MID-SOUTH MEMORIES
25 years ago — 1996
Only in Memphis could a coincidence this bizarre take place. On the same weekend we have an electionyear gathering of right-wing Christians and politicos hoping to gain influence on issues including homosexuality, and we have the opening of a gay-themed drama that rips the conservative agenda to shreds. Suppose Jerry Falwell will slip out of the National Affairs Briefing to catch “Angels in America” at Playhouse on the Square? I don’t think so. Tony Kushner’s two-part epic ranks right up there with the most provocative plays ever performed in Memphis. Shifting between an unhappily married Mormon couple, a gay couple destroyed by AIDS and real-life attorney Roy Cohn’s desperate attempt to avoid disbarment, “Angels” portrays an isolated, ambivalent populace torn by racial conflict, haunted by demons and struggling to face its true identity.
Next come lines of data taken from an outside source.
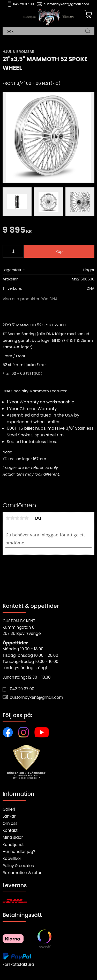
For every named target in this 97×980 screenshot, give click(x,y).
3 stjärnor (17, 518)
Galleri (9, 809)
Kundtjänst (13, 845)
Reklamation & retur (22, 873)
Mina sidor (13, 837)
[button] (5, 18)
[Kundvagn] (88, 14)
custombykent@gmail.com (66, 4)
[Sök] (87, 31)
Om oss (10, 823)
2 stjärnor (12, 518)
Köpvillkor (12, 858)
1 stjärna (8, 518)
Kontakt (10, 830)
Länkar (9, 816)
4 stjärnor (22, 518)
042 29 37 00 (24, 4)
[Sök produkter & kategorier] (46, 31)
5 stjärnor (26, 518)
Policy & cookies (18, 865)
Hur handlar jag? (19, 851)
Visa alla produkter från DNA (30, 299)
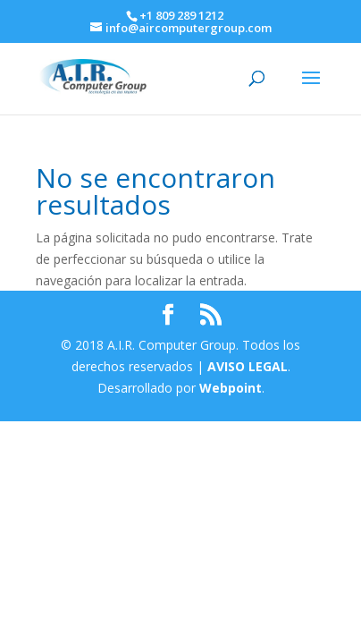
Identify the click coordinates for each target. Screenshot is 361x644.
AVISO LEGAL (246, 366)
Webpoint (231, 387)
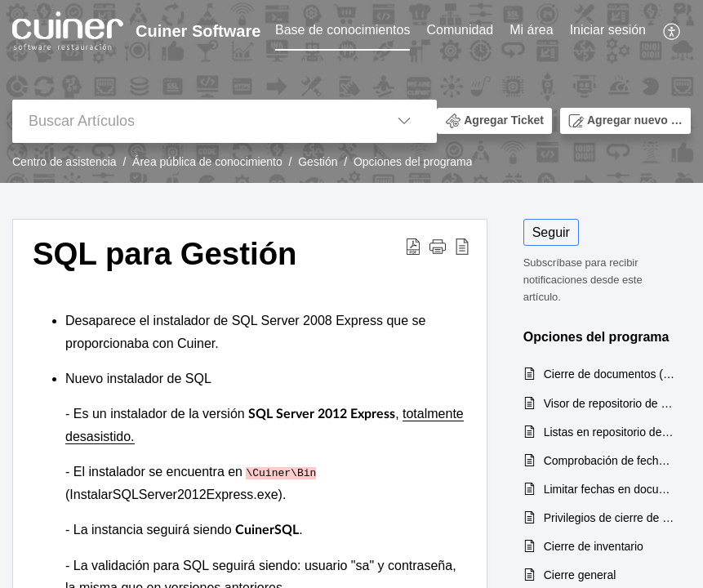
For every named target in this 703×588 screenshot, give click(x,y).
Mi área (531, 29)
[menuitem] (342, 31)
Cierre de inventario (594, 546)
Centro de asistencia (65, 162)
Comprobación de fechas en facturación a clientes (609, 461)
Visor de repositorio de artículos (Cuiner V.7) (609, 403)
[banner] (351, 91)
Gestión (318, 162)
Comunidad (460, 29)
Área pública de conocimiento (207, 162)
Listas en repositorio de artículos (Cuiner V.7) (609, 432)
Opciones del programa (413, 162)
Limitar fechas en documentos (609, 489)
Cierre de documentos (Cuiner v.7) (609, 374)
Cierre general (580, 575)
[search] (192, 121)
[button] (672, 31)
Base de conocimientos (342, 29)
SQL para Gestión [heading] (165, 253)
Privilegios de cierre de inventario (609, 518)
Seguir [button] (551, 232)
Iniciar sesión (607, 29)
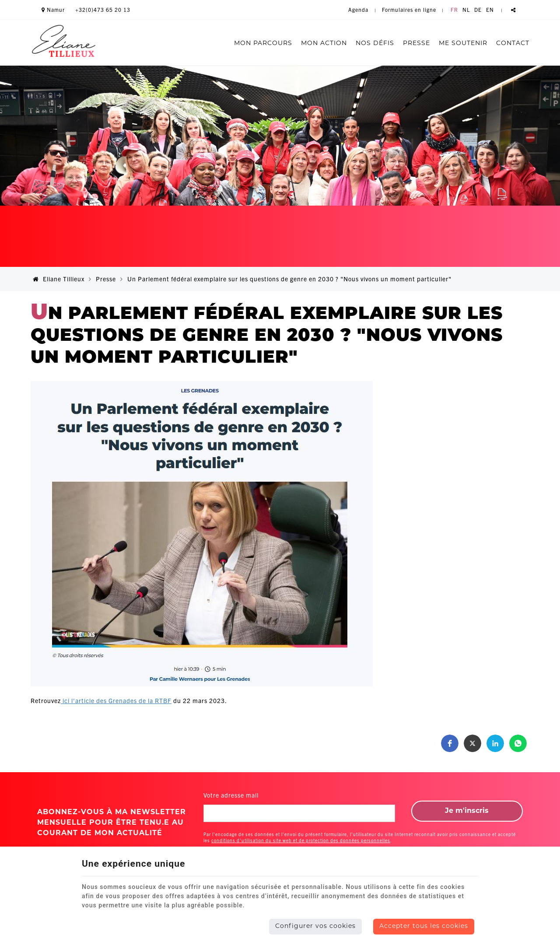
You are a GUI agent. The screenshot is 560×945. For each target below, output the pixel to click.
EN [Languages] (490, 9)
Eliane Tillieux (59, 279)
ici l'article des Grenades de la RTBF (116, 700)
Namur (53, 9)
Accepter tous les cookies (424, 926)
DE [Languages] (478, 9)
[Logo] (63, 42)
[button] (450, 743)
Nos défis (375, 43)
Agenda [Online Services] (358, 9)
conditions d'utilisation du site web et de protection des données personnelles (301, 840)
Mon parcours (263, 43)
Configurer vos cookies (315, 926)
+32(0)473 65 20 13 (103, 9)
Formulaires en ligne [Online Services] (409, 9)
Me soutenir (463, 43)
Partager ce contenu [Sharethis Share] (513, 9)
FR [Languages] (454, 9)
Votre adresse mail (231, 795)
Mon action (324, 43)
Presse (416, 43)
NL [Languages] (466, 9)
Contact (513, 43)
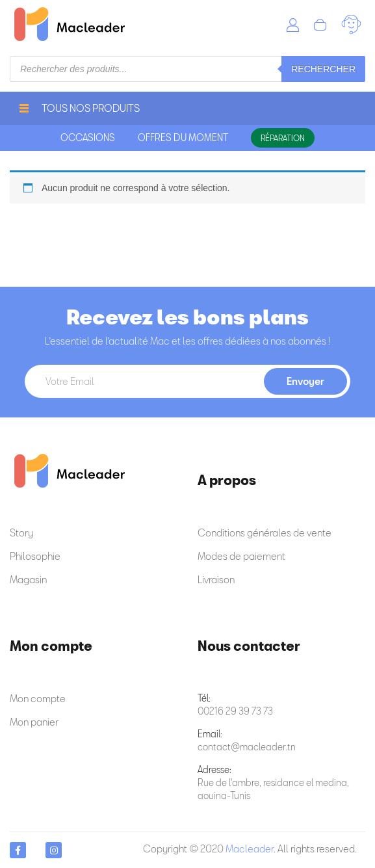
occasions (88, 137)
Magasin (28, 579)
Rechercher (323, 69)
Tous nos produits (79, 108)
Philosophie (35, 556)
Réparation (283, 138)
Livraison (216, 579)
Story (21, 533)
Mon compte (38, 698)
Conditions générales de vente (265, 533)
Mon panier (34, 722)
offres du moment (183, 137)
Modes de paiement (241, 556)
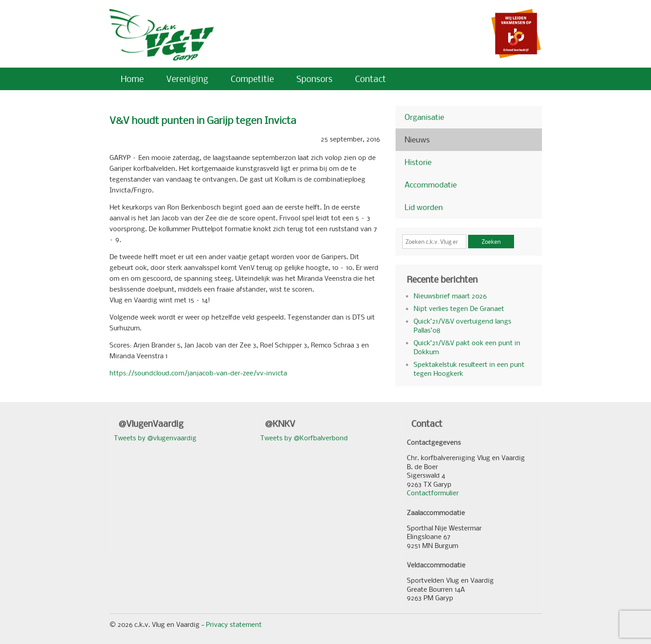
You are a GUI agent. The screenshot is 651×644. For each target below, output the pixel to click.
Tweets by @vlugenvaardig (155, 438)
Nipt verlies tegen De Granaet (459, 308)
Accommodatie (431, 184)
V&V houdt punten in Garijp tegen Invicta (203, 120)
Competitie (252, 78)
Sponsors (314, 78)
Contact (370, 78)
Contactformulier (432, 493)
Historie (418, 162)
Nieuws (417, 139)
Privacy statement (234, 624)
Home (132, 78)
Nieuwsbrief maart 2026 (450, 296)
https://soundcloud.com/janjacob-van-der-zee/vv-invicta (198, 373)
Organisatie (424, 117)
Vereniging (187, 78)
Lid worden (423, 207)
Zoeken (491, 242)
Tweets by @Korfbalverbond (304, 438)
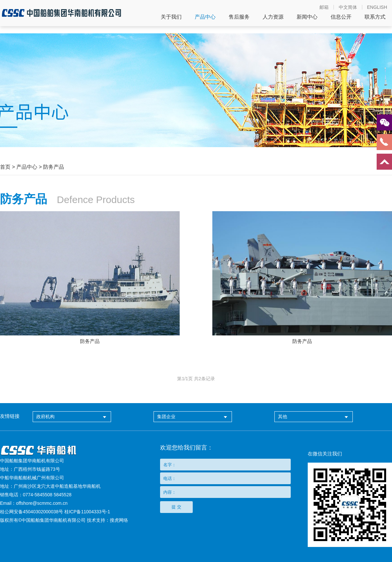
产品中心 (205, 17)
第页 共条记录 (196, 379)
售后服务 (239, 17)
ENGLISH (377, 7)
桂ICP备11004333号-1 (87, 512)
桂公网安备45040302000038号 (31, 512)
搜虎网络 (119, 520)
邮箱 (324, 7)
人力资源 (273, 17)
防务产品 (54, 167)
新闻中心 (307, 17)
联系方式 (375, 17)
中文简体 (348, 7)
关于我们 (171, 17)
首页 (5, 167)
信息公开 (341, 17)
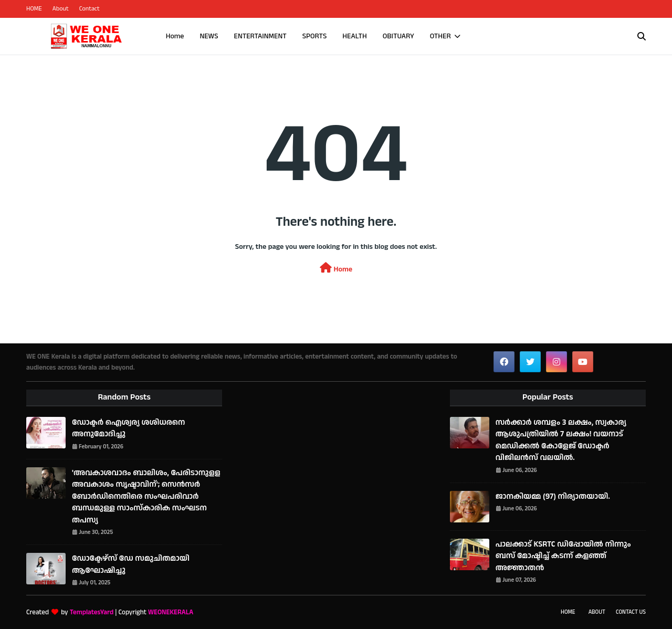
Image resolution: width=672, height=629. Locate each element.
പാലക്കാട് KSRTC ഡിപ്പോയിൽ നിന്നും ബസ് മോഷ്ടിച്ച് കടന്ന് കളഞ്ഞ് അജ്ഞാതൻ (563, 556)
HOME (34, 8)
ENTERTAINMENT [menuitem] (260, 36)
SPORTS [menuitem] (314, 36)
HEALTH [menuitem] (354, 36)
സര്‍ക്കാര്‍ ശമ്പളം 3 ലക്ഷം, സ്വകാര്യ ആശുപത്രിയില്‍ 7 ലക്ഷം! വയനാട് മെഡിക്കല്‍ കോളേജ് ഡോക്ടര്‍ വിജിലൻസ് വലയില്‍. (561, 440)
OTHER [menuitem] (440, 36)
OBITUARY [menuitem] (398, 36)
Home (336, 268)
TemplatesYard (91, 612)
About (60, 8)
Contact (89, 8)
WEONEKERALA (171, 612)
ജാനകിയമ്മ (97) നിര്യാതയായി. (553, 496)
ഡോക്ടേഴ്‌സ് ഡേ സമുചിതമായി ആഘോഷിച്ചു (131, 564)
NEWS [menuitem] (208, 36)
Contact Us (631, 612)
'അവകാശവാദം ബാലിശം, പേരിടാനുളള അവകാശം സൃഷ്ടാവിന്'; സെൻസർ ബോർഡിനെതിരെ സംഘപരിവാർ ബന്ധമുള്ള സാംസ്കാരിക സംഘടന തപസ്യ (146, 496)
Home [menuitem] (175, 36)
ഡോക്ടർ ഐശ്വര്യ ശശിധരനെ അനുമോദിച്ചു (128, 428)
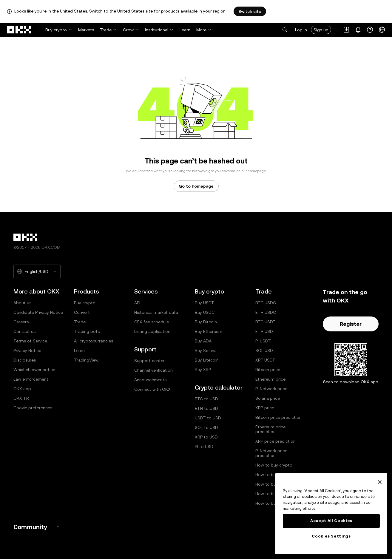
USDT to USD (208, 418)
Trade (106, 30)
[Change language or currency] (382, 30)
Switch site (250, 11)
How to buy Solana (274, 494)
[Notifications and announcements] (358, 30)
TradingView (86, 360)
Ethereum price (270, 379)
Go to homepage (196, 186)
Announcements (150, 380)
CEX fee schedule (152, 322)
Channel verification (153, 370)
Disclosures (24, 360)
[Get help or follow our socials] (370, 30)
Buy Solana (206, 350)
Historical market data (156, 312)
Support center (149, 361)
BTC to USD (206, 399)
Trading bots (87, 331)
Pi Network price (271, 389)
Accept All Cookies (331, 521)
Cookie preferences (33, 408)
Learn (185, 30)
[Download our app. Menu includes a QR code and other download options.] (346, 30)
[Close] (380, 482)
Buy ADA (203, 341)
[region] (331, 514)
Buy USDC (205, 312)
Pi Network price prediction (271, 453)
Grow (128, 30)
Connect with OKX (152, 389)
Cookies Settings (331, 536)
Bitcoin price (268, 370)
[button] (285, 30)
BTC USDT (266, 322)
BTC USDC (266, 303)
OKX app (22, 389)
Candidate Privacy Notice (38, 312)
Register (351, 324)
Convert (82, 312)
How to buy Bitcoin (274, 475)
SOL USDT (266, 350)
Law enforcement (31, 379)
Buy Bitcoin (206, 322)
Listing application (152, 331)
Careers (21, 322)
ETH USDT (266, 331)
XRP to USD (206, 437)
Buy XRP (203, 370)
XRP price (265, 408)
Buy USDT (204, 303)
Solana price (268, 398)
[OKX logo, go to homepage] (19, 30)
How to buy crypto (274, 465)
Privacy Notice (27, 350)
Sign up (321, 30)
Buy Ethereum (209, 331)
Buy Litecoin (207, 360)
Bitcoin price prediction (278, 417)
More (201, 30)
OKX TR (21, 398)
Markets (86, 30)
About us (22, 303)
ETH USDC (266, 312)
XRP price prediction (275, 441)
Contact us (24, 331)
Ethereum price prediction (270, 429)
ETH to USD (206, 408)
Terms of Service (30, 341)
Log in (301, 30)
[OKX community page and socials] (59, 527)
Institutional (157, 30)
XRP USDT (265, 360)
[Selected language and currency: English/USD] (37, 271)
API (137, 303)
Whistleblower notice (34, 370)
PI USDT (263, 341)
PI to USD (204, 447)
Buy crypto (56, 30)
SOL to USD (206, 427)
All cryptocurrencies (93, 341)
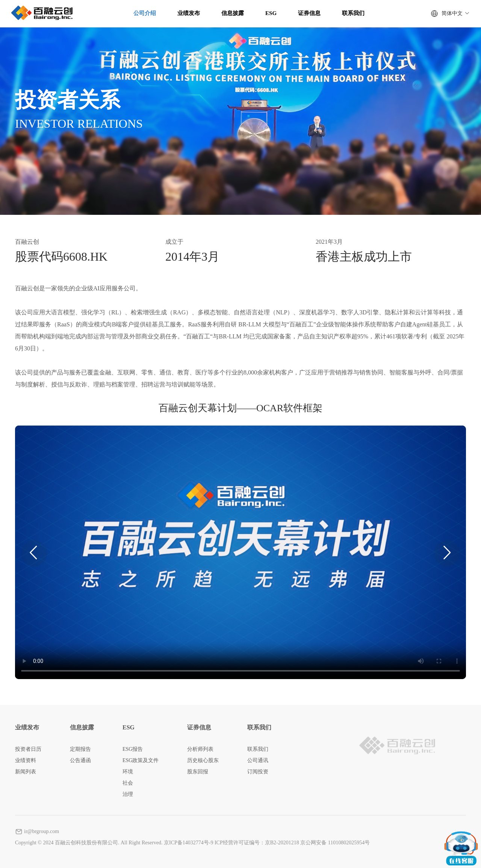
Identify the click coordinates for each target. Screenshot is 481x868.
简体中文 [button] (455, 13)
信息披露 (233, 13)
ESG (271, 13)
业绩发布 (189, 13)
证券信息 (309, 13)
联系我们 (353, 13)
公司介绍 (145, 13)
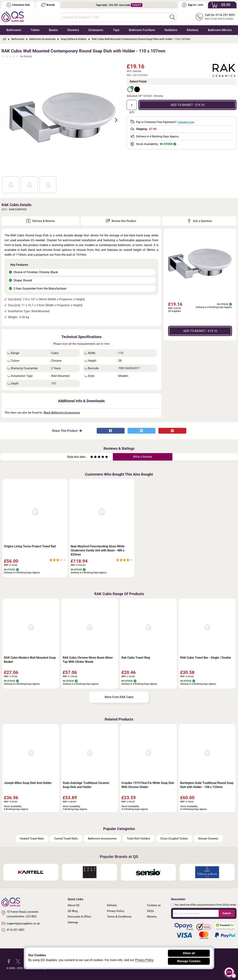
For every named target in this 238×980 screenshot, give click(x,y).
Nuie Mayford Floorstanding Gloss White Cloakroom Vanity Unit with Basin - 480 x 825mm (97, 550)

Playhouse will present “Angels Part I, Millennium Approaches,” through Feb. 25. The University of Memphis will stage the sequel, “Perestroika,” April 11-21.
50 years ago — 1971
John Vaught, veteran of 24 seasons as football coach at the University of Mississippi, has completed his final campaign as boss of the Rebels, according to reliable sources from Oxford and other Mississippi cities. Reports late last night said that Vaught and C.M. “Tad” Smith will move into “emeritus” status and that Billy Russell Kinard, a former Ole Miss player and currently an assistant coach at the University of Arkansas, will replace Vaught as head coach with Frank “Bruiser” Kinard, now a Rebel assistant, stepping up to replace Smith as athletic director.
75 years ago — 1946
The City Board of Education yesterday announced it had given the “green light” to development of what has been estimated as a “million dollar” school project, including one of the most modern buildings in the Midsouth, at Poplar and Holmes. Designed to accommodate a minimum of 1,500 students, the new building will be located on the northwest corner of the intersection. It will face Poplar, extending about 525 feet along that avenue, and will have a depth of approximately 375 feet. The building will house grammar, junior high and senior high school students. Officials declined to estimate the cost of the structure, which is the first project in the long-planned postwar expansion program for the city public schools, prior to receipt of bids. However, previous announcements of postwar plans placed the Poplar and Holmes project in the $1,000,000 or more category.
100 years ago — 1921
While thoughts of a tender and beautiful sermon he preached last Sunday morning on “Home” still clustered in the memories of his hearers, the soul of Rev. Dr. Thomas Semmes Potts, minister and humanitarian, put out to sea early yesterday morning without any “moaning at the bar” as it crossed from the billowy shadows of earth into the restful depth of the Great Beyond. Dr. Potts passed peacefully away in Baptist Memorial Hospital, a structure for the good of mankind which he had helped to rear. When he was removed to the hospital at 8:30 Tuesday night, after suffering an attack of acute stomach trouble, it was not believed that Dr. Potts was critically ill. Only during the last two days had he been really ailing.